Ingmar Oldberg, an associate researcher in the Russia program at the Swedish Institute of International Affairs, wrote in August 2011, “According to Jewish scholars and organizations, the Ukrainian Nachtigall battalion, together with German troops and local Ukrainians, massacred Jews in the first days of July before continuing their march. At the end of the month a new pogrom was carried out in the city (of Lviv), known as the “Petliura Days”, named for the Ukrainian leader who instigated pogroms during the 1919 struggle for independence. Even after Nazi troops retreated toward the end of the war, incidents of persecution by the Ukrainians against the remaining Jews occurred throughout Galicia.”

He concluded his essay thusly: “The Holocaust of the Jews and Ukrainian complicity are still rarely addressed ... The world is still waiting for Ukrainian historians in general to admit that Ukrainians were not only victims, but also executioners. The Jews are waiting for their rightful place in Ukraine’s history and contemporary life” (http://balticworlds.com/ukraine%25E2%2580%2599s-problematic-relationship-to-the-holocaust/).

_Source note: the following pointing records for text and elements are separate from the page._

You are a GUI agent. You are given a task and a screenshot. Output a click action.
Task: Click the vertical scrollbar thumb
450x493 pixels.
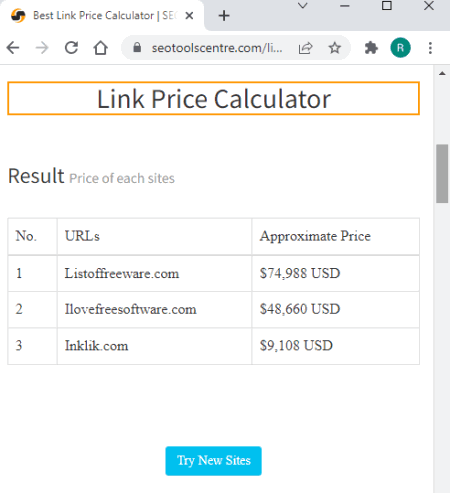pyautogui.click(x=442, y=173)
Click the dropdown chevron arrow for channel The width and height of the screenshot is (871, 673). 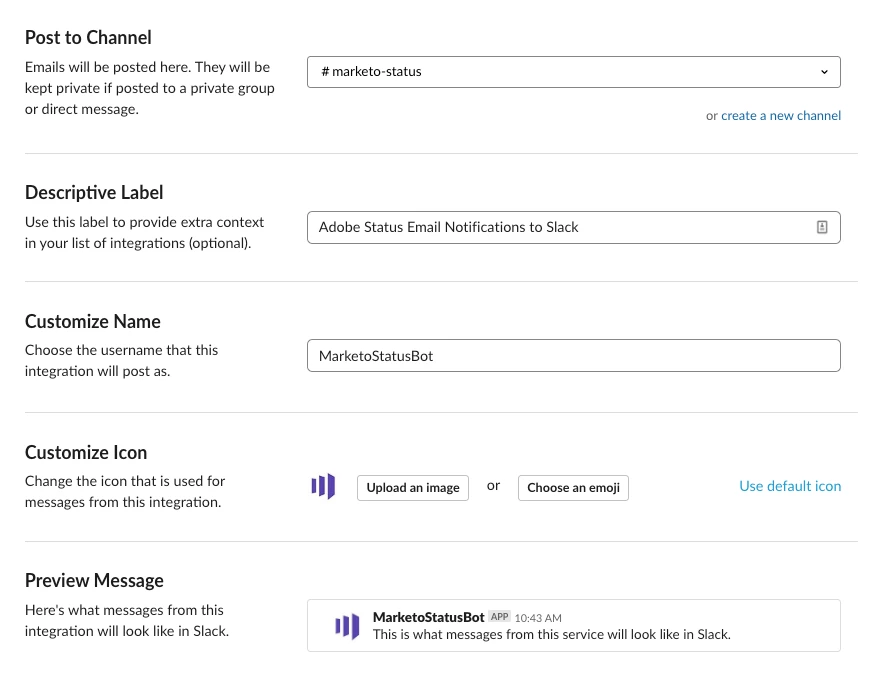(824, 72)
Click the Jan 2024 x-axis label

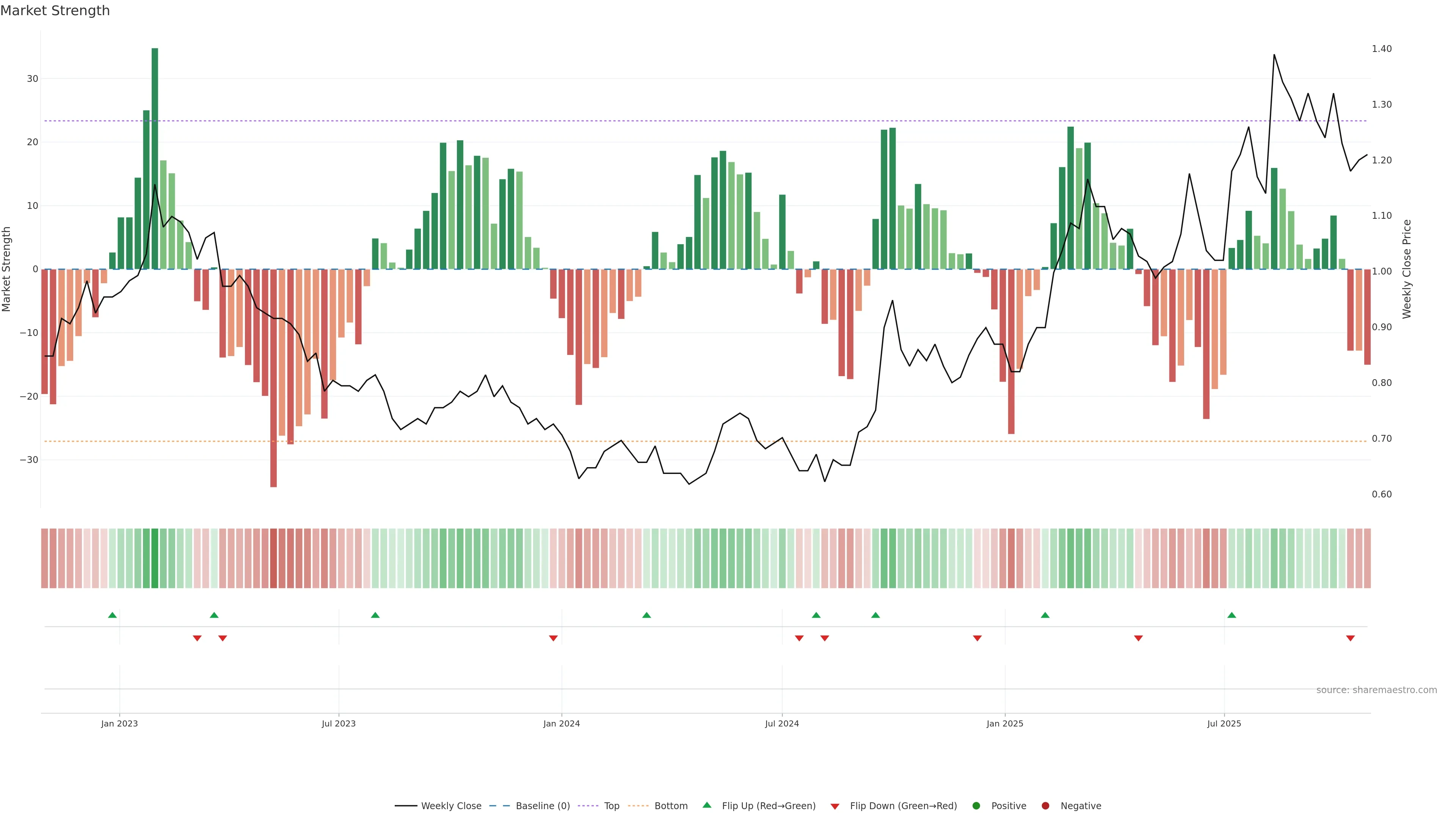[x=561, y=723]
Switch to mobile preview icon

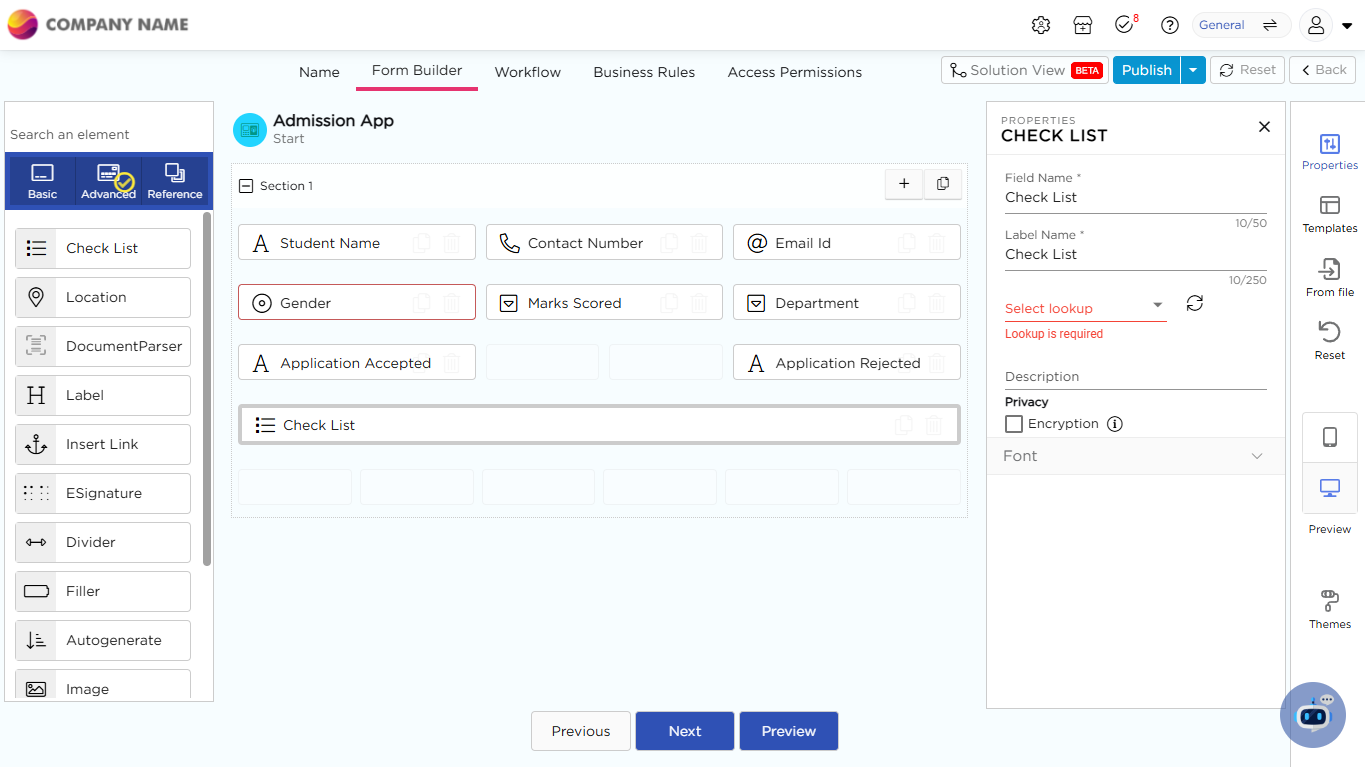(1329, 437)
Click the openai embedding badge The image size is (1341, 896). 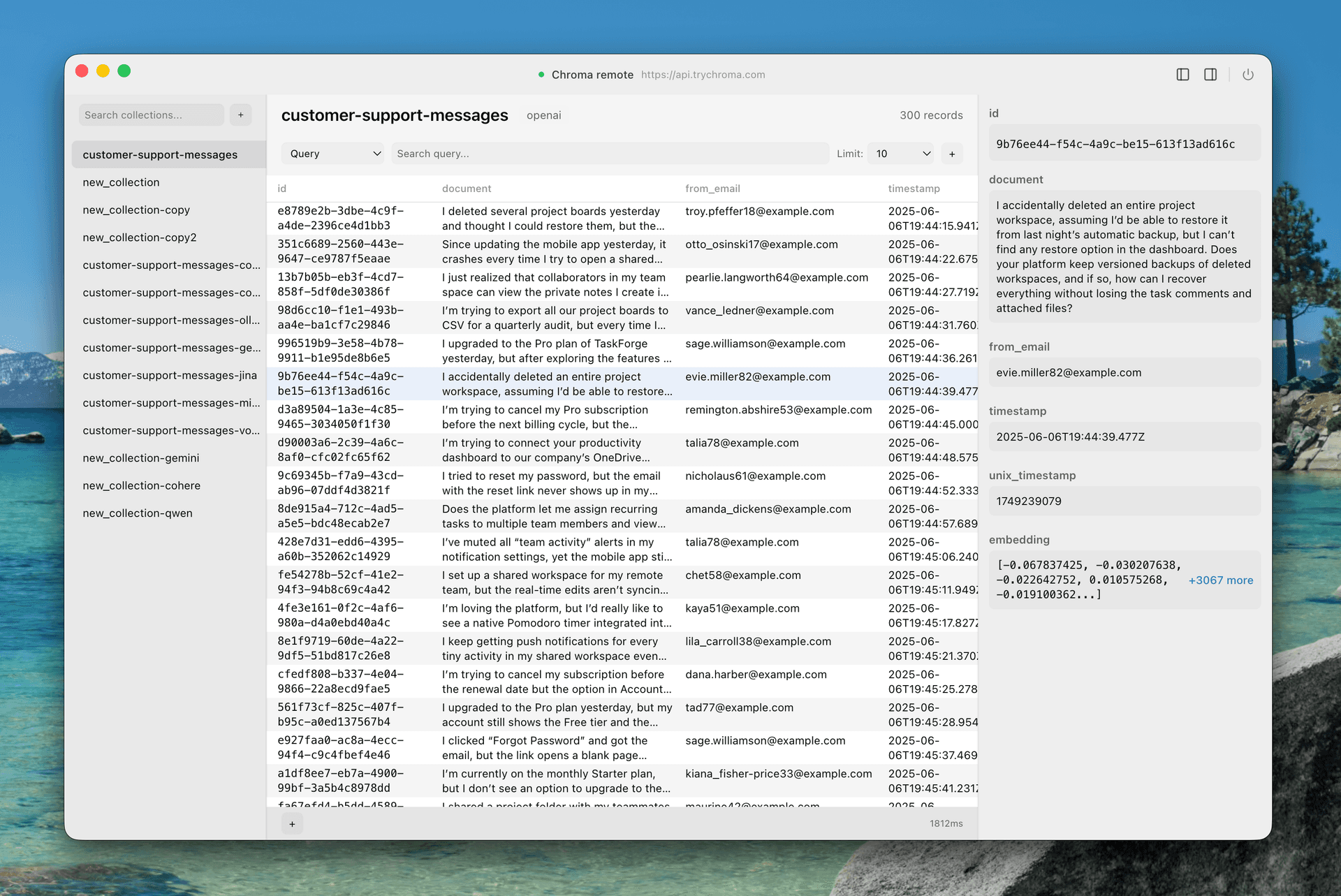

My Uncle Willy, a survivor of the extermination in Ottynia who hid from the Nazis for several years before being enlisted by the Russian army, related his own story of fear of Ukrainian anti-Semitism. When assigned to a battalion to be shipped out to fight the Germans, he asked for a transfer to a different unit. Why? Because, he told his commandant, his original unit was composed of Ukrainian soldiers. He feared being shot by them because he was Jewish. He asked for a transfer to a Russian battalion. His request was granted.

So no, I am not ready to stand up and cheer just now.


Speaking of Nazis: How’s that for a segue into my next topic, taking a small round of applause for correctly predicting Downtown Abbey’s Lady Edith’s lost-in-Munich-lover had a run-in with Brown Shirted bullies in the Bavarian capital. 

Okay, I suggested he embedded himself with the Nazis to get a scoop for his paper, instead of being assaulted or worse by them, as Lady Edith told her family, but let’s not quibble about small details, nor about my prediction he’d return in time for the birth of their love-child. 


More Kudos: For those who watch CBS Sunday Morning, yesterday’s edition featured a profile of an old-fashioned Colorado newspaper produced by Linotype machine, just as I explained to you the other day how my college newspaper, Calling Card, made it into print.